- Task goal
Find all lines in the records that include the word "Bathrooms", and copy them out.

- Source data
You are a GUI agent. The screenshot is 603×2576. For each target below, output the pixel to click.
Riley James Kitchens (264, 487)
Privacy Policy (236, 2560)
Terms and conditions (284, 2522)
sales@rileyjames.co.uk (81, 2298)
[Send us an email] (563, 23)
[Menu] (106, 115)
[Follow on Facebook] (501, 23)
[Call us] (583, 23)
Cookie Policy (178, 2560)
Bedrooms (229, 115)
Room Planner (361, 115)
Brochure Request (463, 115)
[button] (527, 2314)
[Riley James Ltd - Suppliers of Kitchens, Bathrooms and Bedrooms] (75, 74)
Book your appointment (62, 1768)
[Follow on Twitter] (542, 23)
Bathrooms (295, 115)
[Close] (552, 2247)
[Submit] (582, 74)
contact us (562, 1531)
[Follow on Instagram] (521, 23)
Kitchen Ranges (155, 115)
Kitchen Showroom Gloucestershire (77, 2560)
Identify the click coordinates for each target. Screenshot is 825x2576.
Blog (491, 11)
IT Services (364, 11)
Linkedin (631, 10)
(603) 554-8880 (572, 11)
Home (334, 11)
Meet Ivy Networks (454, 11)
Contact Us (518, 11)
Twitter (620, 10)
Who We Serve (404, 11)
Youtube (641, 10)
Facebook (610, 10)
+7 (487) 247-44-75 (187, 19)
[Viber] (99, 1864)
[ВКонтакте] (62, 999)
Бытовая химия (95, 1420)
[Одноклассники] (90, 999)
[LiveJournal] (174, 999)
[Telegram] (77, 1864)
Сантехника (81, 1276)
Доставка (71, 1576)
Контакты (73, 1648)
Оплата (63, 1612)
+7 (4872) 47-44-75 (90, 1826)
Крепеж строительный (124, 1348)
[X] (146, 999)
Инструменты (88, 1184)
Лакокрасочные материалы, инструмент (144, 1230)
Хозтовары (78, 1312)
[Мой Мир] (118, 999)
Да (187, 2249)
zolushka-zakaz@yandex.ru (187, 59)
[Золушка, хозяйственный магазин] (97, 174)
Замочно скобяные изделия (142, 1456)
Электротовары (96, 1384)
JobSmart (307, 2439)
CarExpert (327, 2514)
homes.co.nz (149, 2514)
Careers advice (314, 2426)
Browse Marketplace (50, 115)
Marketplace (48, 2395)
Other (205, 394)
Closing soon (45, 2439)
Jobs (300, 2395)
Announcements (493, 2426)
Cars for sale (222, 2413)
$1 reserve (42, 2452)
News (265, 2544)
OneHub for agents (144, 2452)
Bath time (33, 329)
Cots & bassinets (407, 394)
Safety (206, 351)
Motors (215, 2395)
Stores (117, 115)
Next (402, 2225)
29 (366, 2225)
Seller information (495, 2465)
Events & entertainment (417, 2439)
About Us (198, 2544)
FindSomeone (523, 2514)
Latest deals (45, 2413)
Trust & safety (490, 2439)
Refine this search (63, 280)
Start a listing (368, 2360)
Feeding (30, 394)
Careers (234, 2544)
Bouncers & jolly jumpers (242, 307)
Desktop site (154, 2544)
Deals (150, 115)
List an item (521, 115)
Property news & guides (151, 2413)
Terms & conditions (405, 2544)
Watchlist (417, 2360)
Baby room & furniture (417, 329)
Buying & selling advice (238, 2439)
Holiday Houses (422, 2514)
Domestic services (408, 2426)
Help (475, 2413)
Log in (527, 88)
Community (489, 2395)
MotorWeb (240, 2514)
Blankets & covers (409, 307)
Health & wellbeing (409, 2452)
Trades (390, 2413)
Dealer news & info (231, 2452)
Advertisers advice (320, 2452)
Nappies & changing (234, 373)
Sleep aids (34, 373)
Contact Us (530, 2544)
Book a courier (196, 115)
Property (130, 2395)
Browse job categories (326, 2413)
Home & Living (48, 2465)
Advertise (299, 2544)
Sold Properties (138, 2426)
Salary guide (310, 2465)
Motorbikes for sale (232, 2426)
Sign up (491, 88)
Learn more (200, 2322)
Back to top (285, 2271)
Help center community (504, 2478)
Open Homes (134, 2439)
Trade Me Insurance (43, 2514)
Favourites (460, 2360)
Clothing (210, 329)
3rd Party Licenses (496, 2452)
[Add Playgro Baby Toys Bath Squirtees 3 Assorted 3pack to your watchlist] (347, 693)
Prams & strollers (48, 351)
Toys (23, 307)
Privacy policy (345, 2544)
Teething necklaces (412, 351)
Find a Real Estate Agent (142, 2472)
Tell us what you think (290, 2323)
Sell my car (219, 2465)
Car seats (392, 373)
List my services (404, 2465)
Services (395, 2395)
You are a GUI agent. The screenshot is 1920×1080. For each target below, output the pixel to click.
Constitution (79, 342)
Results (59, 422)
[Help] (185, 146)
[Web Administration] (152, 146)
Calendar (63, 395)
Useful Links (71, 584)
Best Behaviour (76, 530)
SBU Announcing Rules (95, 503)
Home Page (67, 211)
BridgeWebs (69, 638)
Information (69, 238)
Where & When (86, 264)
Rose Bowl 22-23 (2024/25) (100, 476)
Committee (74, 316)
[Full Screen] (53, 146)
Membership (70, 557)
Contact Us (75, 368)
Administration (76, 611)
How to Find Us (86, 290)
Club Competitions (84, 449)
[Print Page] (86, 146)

- Exercise answer
[Riley James Ltd - Suppliers of Kitchens, Bathrooms and Bedrooms] (75, 74)
Bathrooms (295, 115)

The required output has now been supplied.